The Cost of If-Else
The if-else
keyword is not free. So, how expensive is it? Today’s article finds out.
For lots of background on why if-else
and other so-called “branch” instructions can be costly, see the Wikipedia article on branch prediction. In short, the CPU is trying to predict which branch of your code to take. When you write an if-else
, there are two sets of code that it might execute.
Now to find out how expensive the branch is. Let’s look at two loops that do the same thing: compute the sum of a series of numbers. It’s pretty useless in the real world, but it serves to show the cost of branching pretty well. Here’s the first loop that doesn’t us branching:
private function noBranch(reps:int): int { var sum:int; for (var i:int; i < reps; ++i) { var cur:int = i & 1; sum += cur; } return sum; }
At each iteration, the low bit of the loop value i
is retrieved and added to the sum. That’s it. It’s very straightforward. Now, let’s throw in an if-else
:
private function branch(reps:int): int { var sum:int; for (var i:int; i < reps; ++i) { var cur:int = i & 1; if (cur > 0) { sum += cur; } else { sum += cur; } } return sum; }
This loop also takes the low bit of i
and adds it to sum
, but there’s a pointless if-else
thrown in so we’ll have something to measure.
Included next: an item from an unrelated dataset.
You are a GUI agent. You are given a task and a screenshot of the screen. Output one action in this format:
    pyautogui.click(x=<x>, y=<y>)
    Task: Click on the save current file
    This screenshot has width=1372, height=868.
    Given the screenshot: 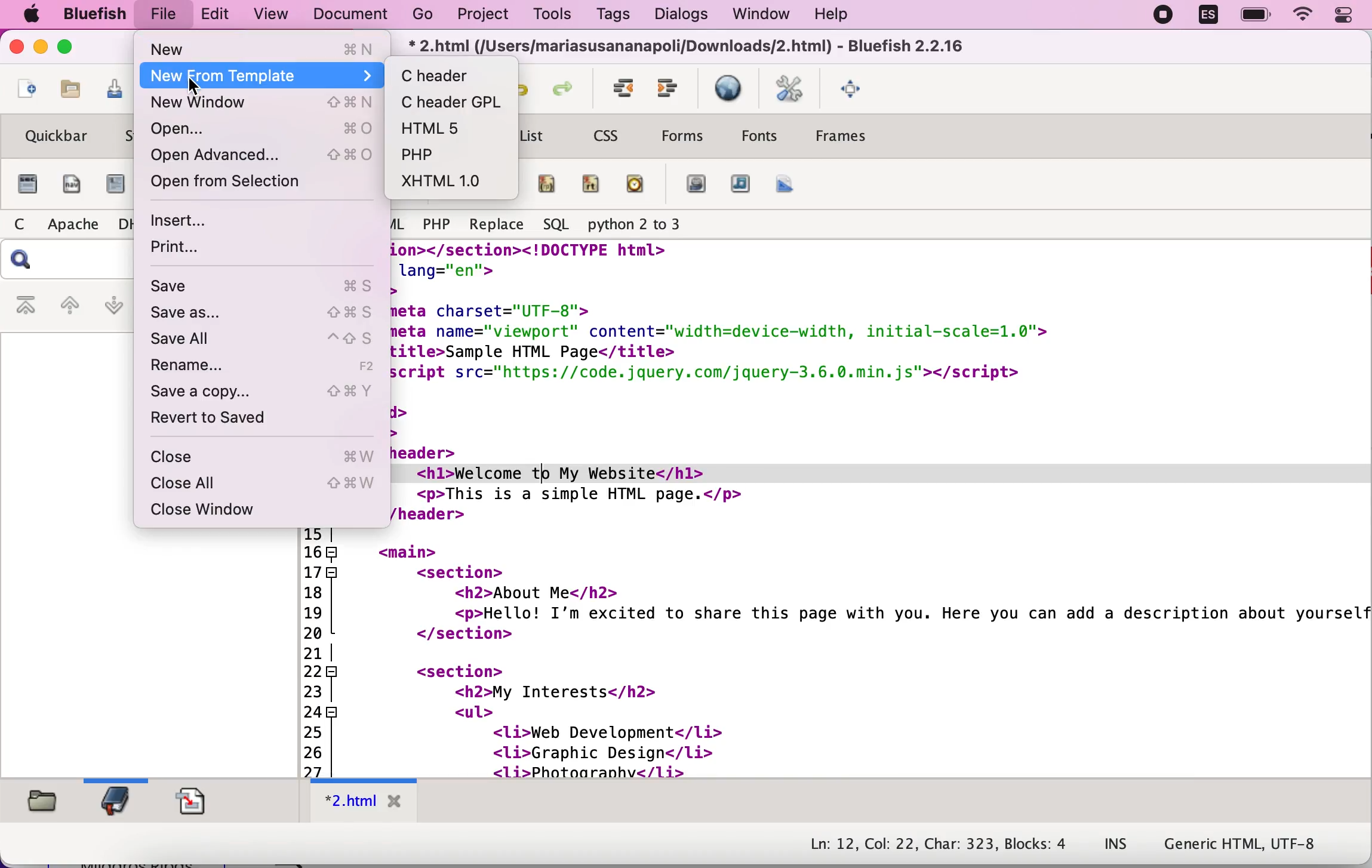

Notice that both the true (if
) and false (else
) cases do the exact same thing as each other and as the previous function.
Now that we’ve set this up, here’s a little test app that calls each function with a high reps
value.
package { import flash.display.*; import flash.utils.*; import flash.text.*; public class BranchCost extends Sprite { private var logger:TextField = new TextField(); private function row(...cols): void { logger.appendText(cols.join(",") + "\n"); } public function BranchCost() { stage.align = StageAlign.TOP_LEFT; stage.scaleMode = StageScaleMode.NO_SCALE; logger.autoSize = TextFieldAutoSize.LEFT; addChild(logger); init(); } private function init(): void { const REPS:int = 1000000000; var i:int; var j:int; var beforeTime:int; var afterTime:int; var sum:int; row("Operation", "Time"); beforeTime = getTimer(); sum = noBranch(REPS); afterTime = getTimer(); row("No Branch", (afterTime-beforeTime)); beforeTime = getTimer(); sum = branch(REPS); afterTime = getTimer(); row("Branch", (afterTime-beforeTime)); } private function noBranch(reps:int): int { var sum:int; for (var i:int; i < reps; ++i) { var cur:int = i & 1; sum += cur; } return sum; } private function branch(reps:int): int { var sum:int; for (var i:int; i < reps; ++i) { var cur:int = i & 1; if (cur > 0) { sum += cur; } else { sum += cur; } } return sum; } } }
I tested this app using the following environment:
- Release version of Flash Player 13.0.0.206
- 2.3 Ghz Intel Core i7-3615QM
- Mac OS X 10.9.2
- Google Chrome 34.0.1847.131
- ASC 2.0.0 build 354130 (
-debug=false -verbose-stacktraces=false -inline -optimize=true
)
And got these results:
Operation | Time |
---|---|
No Branch | 2080 |
Branch | 2321 |
The version with the branch (if-else
) is taking about 12% longer to perform the same task. While this isn’t a real-world case, there are plenty of examples where you should consider removing a branching statement. For example, you might think you have an optimization by not adding zero to a sum:
if (val != 0) { sum += val; }
However, it’s likely that the if-else
is taking longer than just adding zero. Since adding zero has no effect, why not just do it and save some time?
Try to keep branch instructions in mind while writing performance-critical code. They’re often necessary, but never free. You just may realize a nice speedup if you can find a way around using them.
Spot a bug? Have a question or suggestion? Post a comment!
#1 by henke37 on May 5th, 2014 ·
A smart compiler would merge the two blocks due to them being identical and then remove the condition expression due to it lacking side effects. The actionscript compiler is dumb.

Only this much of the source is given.